Stored records:

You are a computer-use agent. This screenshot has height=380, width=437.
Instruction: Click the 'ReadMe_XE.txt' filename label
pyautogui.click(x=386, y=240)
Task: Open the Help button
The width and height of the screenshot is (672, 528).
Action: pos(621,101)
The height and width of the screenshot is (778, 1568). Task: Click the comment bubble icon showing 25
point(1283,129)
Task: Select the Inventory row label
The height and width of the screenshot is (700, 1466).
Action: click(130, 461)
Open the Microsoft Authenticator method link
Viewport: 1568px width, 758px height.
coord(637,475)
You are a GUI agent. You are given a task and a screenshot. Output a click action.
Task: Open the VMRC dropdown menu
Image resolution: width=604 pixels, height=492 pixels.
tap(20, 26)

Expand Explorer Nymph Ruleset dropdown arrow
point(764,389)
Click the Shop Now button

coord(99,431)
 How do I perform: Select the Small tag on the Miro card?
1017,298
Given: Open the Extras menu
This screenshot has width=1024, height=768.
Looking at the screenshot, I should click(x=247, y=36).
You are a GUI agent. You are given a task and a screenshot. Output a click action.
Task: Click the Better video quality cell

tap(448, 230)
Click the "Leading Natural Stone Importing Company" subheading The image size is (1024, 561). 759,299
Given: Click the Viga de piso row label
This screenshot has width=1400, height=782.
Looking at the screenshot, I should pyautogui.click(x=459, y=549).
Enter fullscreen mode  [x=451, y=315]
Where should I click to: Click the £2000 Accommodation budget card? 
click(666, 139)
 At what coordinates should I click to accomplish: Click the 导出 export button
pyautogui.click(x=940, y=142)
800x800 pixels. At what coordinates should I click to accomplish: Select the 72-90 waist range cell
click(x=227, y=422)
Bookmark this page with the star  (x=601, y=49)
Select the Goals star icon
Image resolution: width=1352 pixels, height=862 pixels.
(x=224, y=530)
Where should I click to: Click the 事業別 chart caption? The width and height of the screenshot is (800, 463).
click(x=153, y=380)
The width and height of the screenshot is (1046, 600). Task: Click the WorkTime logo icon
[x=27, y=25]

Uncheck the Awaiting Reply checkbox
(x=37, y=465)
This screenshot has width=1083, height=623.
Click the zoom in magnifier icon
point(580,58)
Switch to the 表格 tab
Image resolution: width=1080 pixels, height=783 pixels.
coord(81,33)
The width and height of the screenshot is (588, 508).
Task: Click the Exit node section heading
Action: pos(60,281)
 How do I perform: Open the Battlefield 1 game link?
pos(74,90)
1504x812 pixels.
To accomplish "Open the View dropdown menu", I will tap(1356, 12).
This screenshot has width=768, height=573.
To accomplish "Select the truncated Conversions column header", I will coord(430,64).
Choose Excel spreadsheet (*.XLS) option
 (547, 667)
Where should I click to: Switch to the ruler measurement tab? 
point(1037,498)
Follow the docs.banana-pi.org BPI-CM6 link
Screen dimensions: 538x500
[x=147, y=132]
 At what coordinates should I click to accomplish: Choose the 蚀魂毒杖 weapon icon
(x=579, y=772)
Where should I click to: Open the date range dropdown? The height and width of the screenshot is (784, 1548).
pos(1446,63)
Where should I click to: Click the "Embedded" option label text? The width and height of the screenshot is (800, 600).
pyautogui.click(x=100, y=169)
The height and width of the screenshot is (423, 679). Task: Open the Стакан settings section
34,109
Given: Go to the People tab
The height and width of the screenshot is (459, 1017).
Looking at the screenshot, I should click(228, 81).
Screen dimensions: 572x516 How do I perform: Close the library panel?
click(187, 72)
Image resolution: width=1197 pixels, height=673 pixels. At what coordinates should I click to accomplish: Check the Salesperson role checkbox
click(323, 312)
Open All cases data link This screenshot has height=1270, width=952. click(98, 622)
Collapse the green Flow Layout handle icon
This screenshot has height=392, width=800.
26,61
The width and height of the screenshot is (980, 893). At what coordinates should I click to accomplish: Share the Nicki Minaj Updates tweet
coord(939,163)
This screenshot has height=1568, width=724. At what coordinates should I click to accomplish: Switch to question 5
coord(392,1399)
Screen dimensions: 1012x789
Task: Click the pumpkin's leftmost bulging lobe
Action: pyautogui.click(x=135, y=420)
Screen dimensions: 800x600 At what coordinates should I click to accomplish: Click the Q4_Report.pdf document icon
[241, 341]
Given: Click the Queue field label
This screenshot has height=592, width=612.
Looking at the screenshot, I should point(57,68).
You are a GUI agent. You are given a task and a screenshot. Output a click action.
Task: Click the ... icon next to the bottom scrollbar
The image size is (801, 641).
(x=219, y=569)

GOAL OF THE EXERCISE: Type out every record above once more, exactly.

YOUR RESPONSE:
You are a computer-use agent. This screenshot has height=380, width=437.
Instruction: Click the 'ReadMe_XE.txt' filename label
pyautogui.click(x=386, y=240)
Task: Open the Help button
The width and height of the screenshot is (672, 528).
Action: pos(621,101)
The height and width of the screenshot is (778, 1568). Task: Click the comment bubble icon showing 25
point(1283,129)
Task: Select the Inventory row label
The height and width of the screenshot is (700, 1466).
Action: click(130, 461)
Open the Microsoft Authenticator method link
Viewport: 1568px width, 758px height.
coord(637,475)
You are a GUI agent. You are given a task and a screenshot. Output a click action.
Task: Open the VMRC dropdown menu
Image resolution: width=604 pixels, height=492 pixels.
tap(20, 26)

Expand Explorer Nymph Ruleset dropdown arrow
point(764,389)
Click the Shop Now button

coord(99,431)
 How do I perform: Select the Small tag on the Miro card?
1017,298
Given: Open the Extras menu
This screenshot has width=1024, height=768.
Looking at the screenshot, I should click(x=247, y=36).
You are a GUI agent. You are given a task and a screenshot. Output a click action.
Task: Click the Better video quality cell

tap(448, 230)
Click the "Leading Natural Stone Importing Company" subheading The image size is (1024, 561). 759,299
Given: Click the Viga de piso row label
This screenshot has width=1400, height=782.
Looking at the screenshot, I should pyautogui.click(x=459, y=549).
Enter fullscreen mode  [x=451, y=315]
Where should I click to: Click the £2000 Accommodation budget card? 
click(666, 139)
 At what coordinates should I click to accomplish: Click the 导出 export button
pyautogui.click(x=940, y=142)
800x800 pixels. At what coordinates should I click to accomplish: Select the 72-90 waist range cell
click(x=227, y=422)
Bookmark this page with the star  (x=601, y=49)
Select the Goals star icon
Image resolution: width=1352 pixels, height=862 pixels.
(x=224, y=530)
Where should I click to: Click the 事業別 chart caption? The width and height of the screenshot is (800, 463).
click(x=153, y=380)
The width and height of the screenshot is (1046, 600). Task: Click the WorkTime logo icon
[x=27, y=25]

Uncheck the Awaiting Reply checkbox
(x=37, y=465)
This screenshot has width=1083, height=623.
Click the zoom in magnifier icon
point(580,58)
Switch to the 表格 tab
Image resolution: width=1080 pixels, height=783 pixels.
coord(81,33)
The width and height of the screenshot is (588, 508).
Task: Click the Exit node section heading
Action: pos(60,281)
 How do I perform: Open the Battlefield 1 game link?
pos(74,90)
1504x812 pixels.
To accomplish "Open the View dropdown menu", I will tap(1356, 12).
This screenshot has width=768, height=573.
To accomplish "Select the truncated Conversions column header", I will coord(430,64).
Choose Excel spreadsheet (*.XLS) option
 (547, 667)
Where should I click to: Switch to the ruler measurement tab? 
point(1037,498)
Follow the docs.banana-pi.org BPI-CM6 link
Screen dimensions: 538x500
[x=147, y=132]
 At what coordinates should I click to accomplish: Choose the 蚀魂毒杖 weapon icon
(x=579, y=772)
Where should I click to: Open the date range dropdown? The height and width of the screenshot is (784, 1548).
pos(1446,63)
Where should I click to: Click the "Embedded" option label text? The width and height of the screenshot is (800, 600).
pyautogui.click(x=100, y=169)
The height and width of the screenshot is (423, 679). Task: Open the Стакан settings section
34,109
Given: Go to the People tab
The height and width of the screenshot is (459, 1017).
Looking at the screenshot, I should click(228, 81).
Screen dimensions: 572x516 How do I perform: Close the library panel?
click(187, 72)
Image resolution: width=1197 pixels, height=673 pixels. At what coordinates should I click to accomplish: Check the Salesperson role checkbox
click(323, 312)
Open All cases data link This screenshot has height=1270, width=952. click(98, 622)
Collapse the green Flow Layout handle icon
This screenshot has height=392, width=800.
26,61
The width and height of the screenshot is (980, 893). At what coordinates should I click to accomplish: Share the Nicki Minaj Updates tweet
coord(939,163)
This screenshot has height=1568, width=724. At what coordinates should I click to accomplish: Switch to question 5
coord(392,1399)
Screen dimensions: 1012x789
Task: Click the pumpkin's leftmost bulging lobe
Action: pyautogui.click(x=135, y=420)
Screen dimensions: 800x600 At what coordinates should I click to accomplish: Click the Q4_Report.pdf document icon
[241, 341]
Given: Click the Queue field label
This screenshot has height=592, width=612.
Looking at the screenshot, I should point(57,68).
You are a GUI agent. You are given a task and a screenshot. Output a click action.
Task: Click the ... icon next to the bottom scrollbar
The image size is (801, 641).
(x=219, y=569)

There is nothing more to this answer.